I'll start with your second question first. Often, it is simpler to use $i/(n+1)$ (or $(i-1/2)/n$) instead of $i/n$ to avoid boundary issues. Let's say you've sorted your data so $Z_1,\ldots, Z_n$ refers to the smallest up to the biggest values in the data. Then, $Z_i$ is a pretty good estimate of the $(i/n)$th quantile of the distribution. But $i/n$ and $i/(n+1)$ are really close values and typically the true quantiles of $i/n$ and $i/(n+1)$ are also really close. Thus, we can argue that $Z_i$ is a pretty good estimate of the $(i/(n+1))$th quantile of the distribution. So, why does all this matter? Consider the biggest value in the data set, $Z_n$. Would this ever be a good estimate of quantile $n/n=1$? Of course not. For a Weibull distribution, quantile $1$ is always equal to $\infty$ yet $Z_n$ is always finite. That said, $Z_n$ is still a good approximation of quantile $n/(n+1)$.
As for your primary question, "why estimate by least squares?", you simply need to understand a simple fact of Weibull distributions.
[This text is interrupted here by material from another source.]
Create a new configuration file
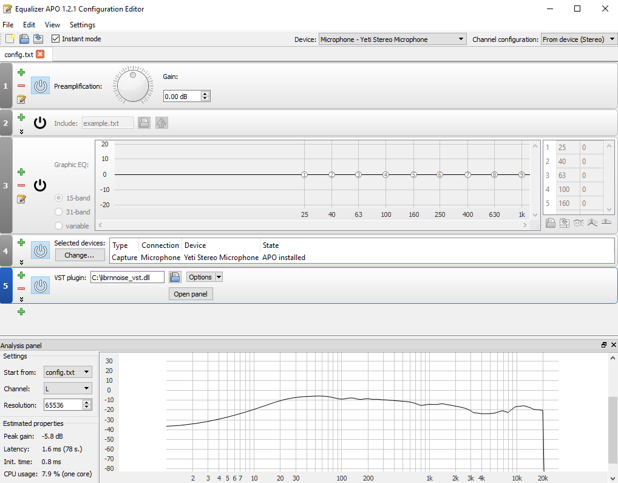 tap(8, 38)
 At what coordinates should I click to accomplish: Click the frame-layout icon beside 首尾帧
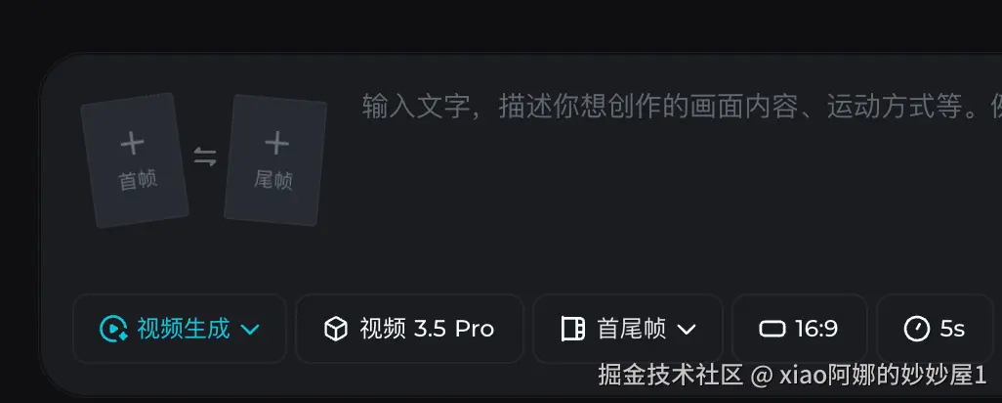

The Weibull CDF is given by
$$F(x) = 1-\exp(-(x/\delta)^c)$$
If we rearrange this expression, we get
$$\ln(x) = \dfrac 1 c \ln(-\ln(1-F(x))) + \ln(\delta)$$
Now, if we define $Y_i = \ln(Z_i)$ and $X_i=\ln(-\ln(1-[i/(n+1)]))$, then we would expect to get the relationship, $Y_i = a X_i + b$, where $a=1/c$ and $b=\ln(\delta)$. All you have to do then is run a least squares regression of $X$ vs $Y$ and convert the parameter estimates into $c$ and $\delta$.